We can also use the FMR web service to validate the generated data:

In [3]:
data_instance.fmr_validation('fmr.meaningfuldata.eu', 443, use_https=True)

[{'Type': 'MandatoryComponents',
  'Errors': [{'ErrorCode': 'REG-201-051',
    'Message': "Missing mandatory attribute 'OBS_STATUS'",
    'Dataset': 0,
    'ComponentId': 'OBS_STATUS',
    'Position': 'Observation',
    'Keys': [':U:8:D:5J:A:1E:A:AED:TO1:A:A:3:C:2019',
     ':U:8:D:5J:A:1E:A:AED:TO1:A:A:3:C:2020',
     ':U:8:D:5J:A:1E:A:ARS:TO1:A:A:3:C:2019',
     ':U:8:D:5J:A:1E:A:ARS:TO1:A:A:3:C:2020',
     ':U:8:D:5J:A:1E:A:AUD:TO1:A:A:3:C:2019',
     ':U:8:D:5J:A:1E:A:AUD:TO1:A:A:3:C:2019',
     ':U:8:D:5J:A:1E:A:BGN:TO1:A:A:3:C:2019',
     ':U:8:D:5J:A:1E:A:BHD:TO1:A:A:3:C:2019',
     ':U:8:D:5J:A:1E:A:BRL:TO1:A:A:3:C:2019',
     ':U:8:D:5J:A:1E:A:CAD:TO1:A:A:3:C:2019',
     ':U:8:D:5J:A:1E:A:CHF:TO1:A:A:3:C:2019',
     ':U:8:D:5J:A:1E:A:CLP:TO1:A:A:3:C:2019',
     ':U:8:D:5J:A:1E:A:CLP:TO1:A:A:3:C:2020']}]},
 {'Type': 'Structure',
  'Errors': [{'ErrorCode': 'REG-201-186',
    'Message': 'Missing value for Dimension FREQ',
    'Dataset': 0,
    'ComponentId': 'FREQ',
    'Position

Thus, the dataset is incorrect, because there are some duplicated values, and the dimension 'FREQ' and the mandatory attribute 'OBS_STATUS' are missing.
It is possible to use Pandas to correct the dataset:

In [4]:
wrong_data = copy.deepcopy(data_instance.data)
data_instance.data['FREQ'] = 'A'
data_instance.data['OBS_STATUS'] = 'A'
data_instance.data.drop_duplicates(inplace=True, keep='first', subset=data_instance.structure.dimension_codes)
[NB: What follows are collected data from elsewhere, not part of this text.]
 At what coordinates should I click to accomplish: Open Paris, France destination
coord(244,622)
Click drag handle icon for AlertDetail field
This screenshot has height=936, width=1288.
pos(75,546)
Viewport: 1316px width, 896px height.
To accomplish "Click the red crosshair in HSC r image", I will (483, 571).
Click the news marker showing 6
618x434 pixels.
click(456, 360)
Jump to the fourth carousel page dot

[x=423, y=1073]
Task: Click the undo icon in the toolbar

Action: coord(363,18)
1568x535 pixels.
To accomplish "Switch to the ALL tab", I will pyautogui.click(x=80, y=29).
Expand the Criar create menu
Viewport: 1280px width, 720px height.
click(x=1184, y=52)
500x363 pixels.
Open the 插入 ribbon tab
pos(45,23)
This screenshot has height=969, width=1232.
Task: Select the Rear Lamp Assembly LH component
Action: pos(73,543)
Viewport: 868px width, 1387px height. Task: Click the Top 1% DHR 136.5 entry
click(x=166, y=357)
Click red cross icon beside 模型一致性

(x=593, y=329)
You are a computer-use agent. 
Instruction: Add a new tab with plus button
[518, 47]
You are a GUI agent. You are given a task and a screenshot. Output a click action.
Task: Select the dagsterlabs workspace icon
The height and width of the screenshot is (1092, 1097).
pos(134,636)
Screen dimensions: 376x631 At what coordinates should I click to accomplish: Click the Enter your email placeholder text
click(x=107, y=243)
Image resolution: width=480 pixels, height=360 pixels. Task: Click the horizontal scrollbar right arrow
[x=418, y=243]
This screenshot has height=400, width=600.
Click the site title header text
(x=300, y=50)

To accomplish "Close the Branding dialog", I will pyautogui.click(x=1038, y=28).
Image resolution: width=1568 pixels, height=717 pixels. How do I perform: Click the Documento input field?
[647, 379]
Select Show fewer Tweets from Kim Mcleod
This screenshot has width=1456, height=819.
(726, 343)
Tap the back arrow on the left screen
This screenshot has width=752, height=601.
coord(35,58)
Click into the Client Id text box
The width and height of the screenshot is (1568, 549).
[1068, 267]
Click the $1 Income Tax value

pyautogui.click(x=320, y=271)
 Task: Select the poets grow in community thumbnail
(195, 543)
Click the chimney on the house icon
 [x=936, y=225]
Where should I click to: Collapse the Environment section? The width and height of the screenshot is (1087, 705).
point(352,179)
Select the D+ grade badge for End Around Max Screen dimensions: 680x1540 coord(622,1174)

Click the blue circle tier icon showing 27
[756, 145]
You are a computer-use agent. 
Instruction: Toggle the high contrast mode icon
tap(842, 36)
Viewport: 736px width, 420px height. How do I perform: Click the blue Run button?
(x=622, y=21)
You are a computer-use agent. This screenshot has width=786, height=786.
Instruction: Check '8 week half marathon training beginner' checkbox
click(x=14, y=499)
validation_results = data_instance.structural_validation()
print (f'The dataset has {len(validation_results)} errors:\n {[error["Message"] for error in validation_results]}')

The dataset has 0 errors:
 []


Let's now suppose that we want to validate that each observation is within 50% of the observation for the previous period. Again, we can use Panda's capabilities to perform these validations: 

In [5]:
#Get list of dimensions excluding TIME_PERIOD:
dimension_descriptor = data_instance.structure.dimension_descriptor.components
dimension_list = [key for key in dimension_descriptor]
dimension_list.remove('TIME_PERIOD')


# Add a field with the previous value of the series:
data_instance.data["previous_value"] = \
    data_instance.data.sort_values("TIME_PERIOD").groupby(dimension_list)\
            ["OBS_VALUE"].shift(1)


# Get if value is between the percentage of the previous value:
data_instance.data["val_result"] = data_instance.data["previous_value"] / data_instance.data["OBS_VALUE"]
errors = data_instance.data[~data_instance.data["val_result"].between(0.8, 1.2)].dropna()

#Drop inmaterial observations (previous or current below 1000):
errors = errors[(errors['previous_value'] > 1000) |  (errors['OBS_VALUE'] > 1000)]

print(f"Data length: {len(data_instance.data)}")
print(f"Number of errors: {len(errors)}")

errors.to_dict(orient="records")

# Delete the added fields:
data_instance.data.drop(columns=["previous_value", "val_result"], inplace=True)



Data length: 12
Number of errors: 0


SDMXthon provides a method to simply generate an SDMX-ML message from a Dataset object.
The message is generated as a string, but it is also possible to set a path to save the data as a file (using 'output_path' parameter). 
You can use the prettyprint parameter to generate a more readable XML.

In [6]:
print(data_instance.to_xml(prettyprint=True))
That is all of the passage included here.